I got one more question does it work when my device is not in jailbroken state? like when I reboot my device. Thanks Luca
Yes, it will continue to work as your hosts file still remains in its “edited” state.
Thank you so much Luca
Welcome, Tony.
Is the wifi dns save and what if my wifi is offline will my app got revoked?
Yes, it will get revoked.
I will use the adblock method then but if I accidentally close the app or restart my device what do i do will my apps got revoked?
I will use the addblocker then but if I accidentally closed the app will my apps get revoked? and is theres any way to get it running again?
Yes, they will get revoked. You must install them again from an installer.
Any replacements for the future mind adblocker?

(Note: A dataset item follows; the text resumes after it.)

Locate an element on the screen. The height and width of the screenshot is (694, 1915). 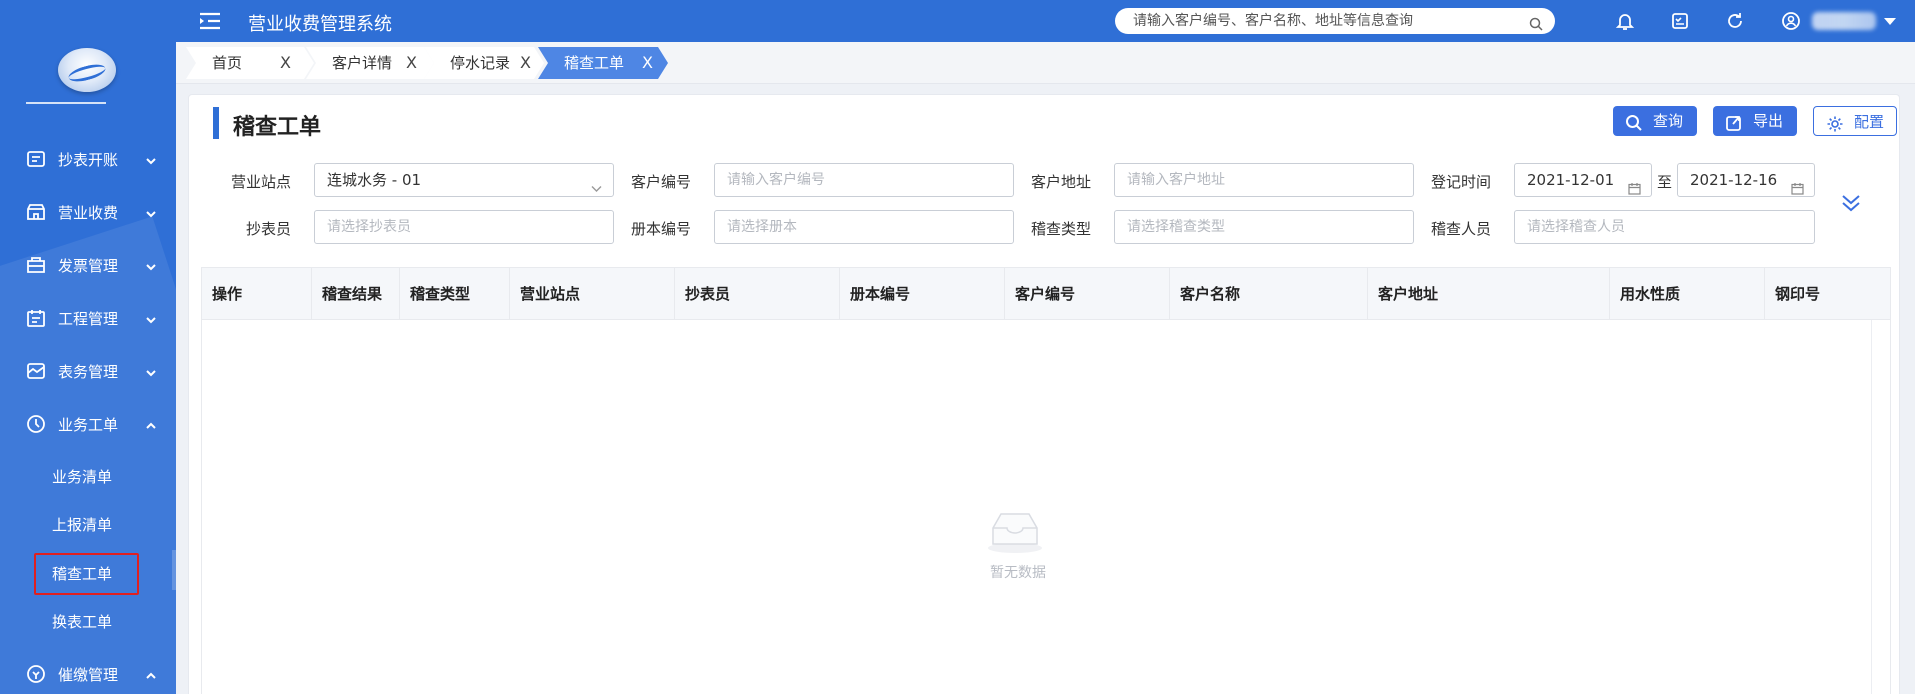
project-icon is located at coordinates (36, 318).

Use these credentials and it will work –
Email – [email protected]
Pass – ZodiacTwitter9
It worked! Thank you so much Luca!
Welcome, Daniel. Cheers!
Works no more 🙁
This method will work no matter what Apple does. Maybe you are doing something wrong?
It says wrong password. Try again. I know it works cause i have installed it on my iphone. But want to install it on my ipad.
I’m talking about the ZodiacTwitter9 password
The password must have been changed now. You must pay for the app now.
the app is pretty cheap and well worth it
Hello, Robert. Yes it really is but I posted the details since a lot of jailbreak users are teenagers.